!pr2
More Puzzle Solutions...............Bruce Love & Charles Putney

It takes a little longer for the mail to carry our messages overseas, so these solutions missed the November issue.

Bruce Love (from Hamilton, New Zealand) uses the power of the 65802 in a different manner than David Johnson did last month.  Remember that David used the MVP instruction to fill all RAM with the STP opcode.  Bruce uses a combination of a loop and the PHA instruction to fill all of RAM with $4C, which is a JMP opcode.

If you disassemble a series of $4C's, you will see JMP $4C4C.  Therefore Bruce positioned his code so that the last byte to be filled is at $4C4C.

The loop in lines 1160-1200 fills all RAM below $4C4C with the $4C value.  After finishing, it jumps back to $4C4C where a two-line loop pushes the A-register on the stack.  The trick here is that the stack pointer in the 65802 is 16-bits long.  Bruce starts it at $BFFF, and each PHA lowers it by one location.  The last location to be changed is $4C4C itself, and after that it loops endlessly executing JMP $4C4C at $4C4C.

Bruce points out that you can test the effectiveness of his program (if you have a 65802 in your Apple) by changing lines 1130 and 1160 to LDX ##$4FFF and LDX ##$4000 respectively.  Then it will fill the range from $4000 through $4FFF with $4C, and you can examine it to be sure it did.

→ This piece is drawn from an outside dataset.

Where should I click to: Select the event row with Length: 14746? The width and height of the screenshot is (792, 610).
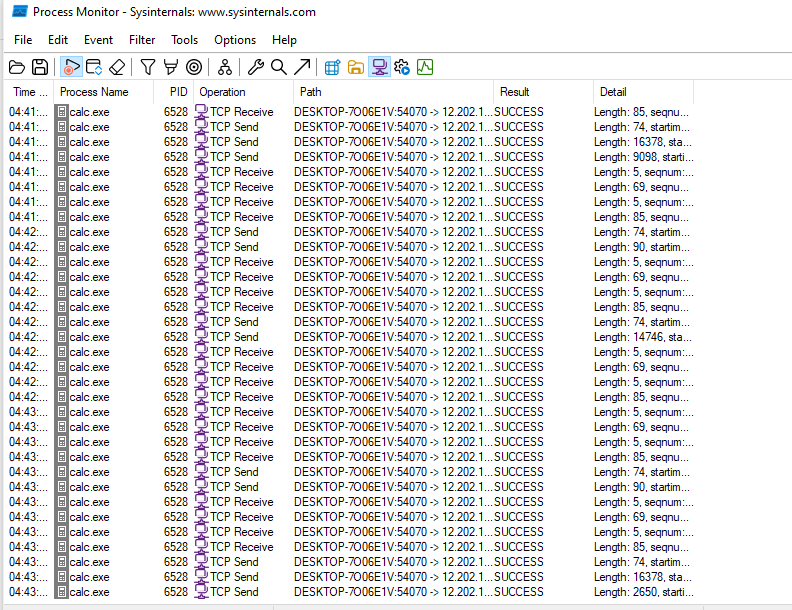350,337
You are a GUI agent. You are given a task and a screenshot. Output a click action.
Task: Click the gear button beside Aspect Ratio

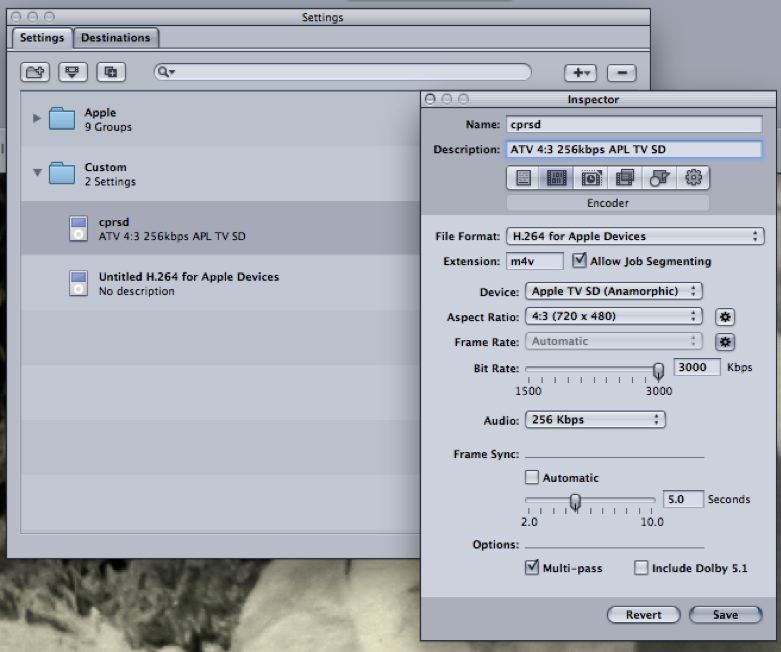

Charles Putney (from Shankill, Dublin, Ireland) fills RAM with $48, using the normal 6502 instruction set.  Charlie used a combination similar to Bob S-C's solution last month.  The final loop resides inside the stack page, and the infinite series of PHA's fills the stack.  The difference is that Charlie has the user type an "L" key, which loads the keyboard register with $CC.  Then he clears the strobe, which changes it to $4C.  Since the locations $C000 through $C002 will all read back as $4C, the cpu will execute JMP $4C4C.